また、窓口組織が利用者の代わりに申請手続を行うような形になるのか、そこもまだいろいろ御議論はあるかとは思うんですけども、法律上、窓口組織を介して申請手続きを行うことができると定めれば、諸業法との関係はあまり問題ないかなとは思っております。そのため、そこについても裁定の利用がよりしやすくなるような形で、手続の迅速化、簡素化の実現に向けた検討をお願いできればと思っております。

以上です。

【茶園主査】ありがとうございます。

ほかにございますでしょうか。よろしいでしょうか。

それでは、またありましたら後ほどお願いするといたしまして、続きまして、資料1の11ページ、12ページにございます、立法・行政・司法のデジタル化に対応した著作物の公衆送信等につきまして、この点につきまして御意見等がございましたらお願いいたします。

佐伯委員、お願いいたします。

【佐伯委員】ありがとうございます。議論の内容をまとめていただきまして、ありがとうございました。この論点に関しまして、特段掘り下げた意見があるわけではないんですけれども、私としましても、事務局案に賛成したいということの意見だけ述べさせていただきたいと思い、挙手をさせていただきました。よろしくお願いします。

【茶園主査】ありがとうございます。

ほかにございますでしょうか。澤田委員、お願いいたします。

【澤田委員】ありがとうございます。私としても事務局案に賛成しておりまして、行政手続は裁判手続のデジタル化に対応して公衆送信を可能にするというところで、特許審査等の行政手続ですとか、行政庁の行う審判その他裁判に準ずる手続についても、これも公衆送信や公の伝達を可能にするということもやはりデジタル化という観点では重要だと思っておりますので、この内容も盛り込んでいただきまして、ありがとうございます。

あと1点、コメントですけれども、1つ目の丸のところの2段落目で、ライセンス市場等の既存のビジネスを阻害しないように留意するとともに、内部資料についてその解釈を含め周知徹底と書いていただいているんですけれども、やはりライセンス市場等の既存ビジネスの阻害という観点では、ただし書の解釈というのも重要だなと考えておりまして、ただし書の部分についても、解釈を周知徹底していただくことが重要かなと考えております。

以上です。

【茶園主査】ありがとうございます。

ほかにございますでしょうか。では、またございましたら後ほどお願いするといたしまして、では、資料1の13ページ、14ページにございます海賊版被害等の実効的救済を図るための損害賠償額の算定方法の見直し、この点につきまして御意見等がございましたらお願いいたします。

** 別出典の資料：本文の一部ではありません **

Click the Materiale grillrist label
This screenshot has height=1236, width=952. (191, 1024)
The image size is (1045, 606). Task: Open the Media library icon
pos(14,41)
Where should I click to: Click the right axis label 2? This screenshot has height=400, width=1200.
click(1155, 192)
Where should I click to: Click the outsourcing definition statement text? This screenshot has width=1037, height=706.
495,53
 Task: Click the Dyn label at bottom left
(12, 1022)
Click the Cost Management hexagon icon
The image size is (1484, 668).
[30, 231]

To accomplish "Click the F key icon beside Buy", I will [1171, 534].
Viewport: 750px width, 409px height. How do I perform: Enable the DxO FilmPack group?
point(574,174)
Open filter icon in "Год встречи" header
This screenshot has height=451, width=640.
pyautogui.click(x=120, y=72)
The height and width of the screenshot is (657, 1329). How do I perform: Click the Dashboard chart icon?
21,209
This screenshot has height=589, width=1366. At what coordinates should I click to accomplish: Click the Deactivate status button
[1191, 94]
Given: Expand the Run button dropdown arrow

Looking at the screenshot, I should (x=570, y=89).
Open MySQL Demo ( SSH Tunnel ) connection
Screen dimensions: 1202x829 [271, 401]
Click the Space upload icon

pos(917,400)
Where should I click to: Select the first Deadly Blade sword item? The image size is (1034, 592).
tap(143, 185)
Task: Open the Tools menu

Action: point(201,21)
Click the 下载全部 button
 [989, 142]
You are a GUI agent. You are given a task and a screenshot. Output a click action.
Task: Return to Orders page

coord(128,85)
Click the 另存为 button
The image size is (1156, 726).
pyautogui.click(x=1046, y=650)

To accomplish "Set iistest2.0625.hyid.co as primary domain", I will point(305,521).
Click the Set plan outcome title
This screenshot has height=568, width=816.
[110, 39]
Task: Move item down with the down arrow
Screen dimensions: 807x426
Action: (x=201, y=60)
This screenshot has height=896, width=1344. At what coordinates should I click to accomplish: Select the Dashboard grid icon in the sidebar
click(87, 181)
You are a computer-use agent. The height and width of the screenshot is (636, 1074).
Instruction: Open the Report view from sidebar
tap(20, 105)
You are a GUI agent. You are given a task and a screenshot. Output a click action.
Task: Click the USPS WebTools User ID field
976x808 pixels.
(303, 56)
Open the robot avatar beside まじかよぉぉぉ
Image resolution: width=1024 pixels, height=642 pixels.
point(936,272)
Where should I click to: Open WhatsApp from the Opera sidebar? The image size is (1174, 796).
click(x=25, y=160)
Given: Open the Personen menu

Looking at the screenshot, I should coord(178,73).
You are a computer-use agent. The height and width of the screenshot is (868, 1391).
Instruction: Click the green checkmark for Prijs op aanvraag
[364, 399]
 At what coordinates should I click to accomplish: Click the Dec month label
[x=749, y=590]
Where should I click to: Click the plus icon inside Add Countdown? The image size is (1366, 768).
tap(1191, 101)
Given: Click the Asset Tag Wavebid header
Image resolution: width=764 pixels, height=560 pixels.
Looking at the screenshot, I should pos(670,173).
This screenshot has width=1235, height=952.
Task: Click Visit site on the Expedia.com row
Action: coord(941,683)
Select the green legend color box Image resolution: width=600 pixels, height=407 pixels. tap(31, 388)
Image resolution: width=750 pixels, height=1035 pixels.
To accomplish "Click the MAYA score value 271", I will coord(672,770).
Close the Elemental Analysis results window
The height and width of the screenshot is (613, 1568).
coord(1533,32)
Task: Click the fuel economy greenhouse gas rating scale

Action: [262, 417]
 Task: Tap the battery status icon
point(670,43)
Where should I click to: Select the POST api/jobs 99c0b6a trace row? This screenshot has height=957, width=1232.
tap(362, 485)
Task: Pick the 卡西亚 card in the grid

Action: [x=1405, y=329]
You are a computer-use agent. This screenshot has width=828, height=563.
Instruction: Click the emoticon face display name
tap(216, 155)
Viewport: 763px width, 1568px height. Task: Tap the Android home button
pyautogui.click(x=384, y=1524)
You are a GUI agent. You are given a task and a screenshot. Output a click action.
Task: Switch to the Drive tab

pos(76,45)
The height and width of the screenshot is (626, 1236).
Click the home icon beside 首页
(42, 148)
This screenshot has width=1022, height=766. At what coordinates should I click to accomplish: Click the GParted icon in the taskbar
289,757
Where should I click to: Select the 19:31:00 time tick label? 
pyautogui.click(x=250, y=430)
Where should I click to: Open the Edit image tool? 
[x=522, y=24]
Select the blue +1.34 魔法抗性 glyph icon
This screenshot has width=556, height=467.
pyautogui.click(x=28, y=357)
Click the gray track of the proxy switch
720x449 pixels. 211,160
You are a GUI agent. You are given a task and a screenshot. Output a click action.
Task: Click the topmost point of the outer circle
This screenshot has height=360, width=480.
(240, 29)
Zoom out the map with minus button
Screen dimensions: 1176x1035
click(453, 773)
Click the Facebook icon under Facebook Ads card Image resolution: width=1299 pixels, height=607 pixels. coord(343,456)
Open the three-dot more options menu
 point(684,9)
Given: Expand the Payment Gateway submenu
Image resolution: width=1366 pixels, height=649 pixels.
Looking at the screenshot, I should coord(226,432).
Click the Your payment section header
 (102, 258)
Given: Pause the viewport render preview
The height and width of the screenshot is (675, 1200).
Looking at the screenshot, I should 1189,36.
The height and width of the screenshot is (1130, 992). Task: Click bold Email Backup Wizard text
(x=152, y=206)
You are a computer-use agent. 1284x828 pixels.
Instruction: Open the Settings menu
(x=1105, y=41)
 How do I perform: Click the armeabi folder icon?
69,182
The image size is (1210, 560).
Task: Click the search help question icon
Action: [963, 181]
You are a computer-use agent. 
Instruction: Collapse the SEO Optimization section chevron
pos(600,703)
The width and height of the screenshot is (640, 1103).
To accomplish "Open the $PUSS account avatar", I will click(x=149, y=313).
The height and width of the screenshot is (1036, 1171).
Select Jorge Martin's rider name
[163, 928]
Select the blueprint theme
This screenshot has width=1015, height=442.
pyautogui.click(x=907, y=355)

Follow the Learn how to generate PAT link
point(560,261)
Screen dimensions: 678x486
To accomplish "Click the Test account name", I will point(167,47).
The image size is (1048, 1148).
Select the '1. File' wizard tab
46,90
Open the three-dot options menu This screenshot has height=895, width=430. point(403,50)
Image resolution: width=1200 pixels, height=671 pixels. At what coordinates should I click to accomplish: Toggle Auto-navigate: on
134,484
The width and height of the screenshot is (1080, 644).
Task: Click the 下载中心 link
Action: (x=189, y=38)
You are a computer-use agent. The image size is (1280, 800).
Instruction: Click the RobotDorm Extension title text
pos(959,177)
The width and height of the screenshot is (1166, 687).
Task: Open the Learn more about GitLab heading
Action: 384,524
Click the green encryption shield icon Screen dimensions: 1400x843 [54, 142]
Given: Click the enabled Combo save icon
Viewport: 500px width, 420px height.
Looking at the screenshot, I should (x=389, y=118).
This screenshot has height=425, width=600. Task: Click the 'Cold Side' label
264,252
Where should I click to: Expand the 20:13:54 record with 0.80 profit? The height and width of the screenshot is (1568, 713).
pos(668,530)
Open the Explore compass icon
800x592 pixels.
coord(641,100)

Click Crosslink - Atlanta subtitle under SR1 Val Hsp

これは特許法等と同じようなルールを定めるというものでしょうが、何かございますでしょうか。よろしいでしょうか。

池村委員、お願いします。

【池村委員】ありがとうございます。方向性について賛成なんですけども、その他の検討課題でお書きいただいたこと、特にストリーミング型サイトの対応などについては、速やかに検討を進めていただきたいなと思います。

【茶園主査】ありがとうございます。

ほかにございますでしょうか。よろしいでしょうか。

では、どうもありがとうございました。

それでは、前のもの、全体を含めまして、何か御意見等ございますでしょうか。よろしいでしょうか。

本日は、報告書(素案)というものもつけていただきましたけれども、次回は、本日いただきました御意見を踏まえまして、本小委員会の報告書(案)をお示ししまして、委員の皆様に御審議いただく予定でございます。

本日も、報告書の素案につきまして御意見をいただいたところがありましたけれども、この素案につきまして、さらに、御意見等がございましたら、事務局までメールでお知らせいただきますようにお願いいたします。

ほかに特段ございませんようでしたら、ちょっと早いですけれども、本日はここまでといたしたいと思います。よろしいでしょうか。

では、最後に、事務局から連絡事項がございましたらお願いいたします。

【小倉著作権課長補佐】事務局でございます。次回以降の法制度小委員会は、改めて事務局より日程をお知らせさせていただきます。どうぞよろしくお願いいたします。

【茶園主査】それでは、少々早いですけれども、以上をもちまして、文化審議会著作権分科会法制度小委員会(第7回)を終了とさせていただきます。

本日は活発な御議論、どうもありがとうございました。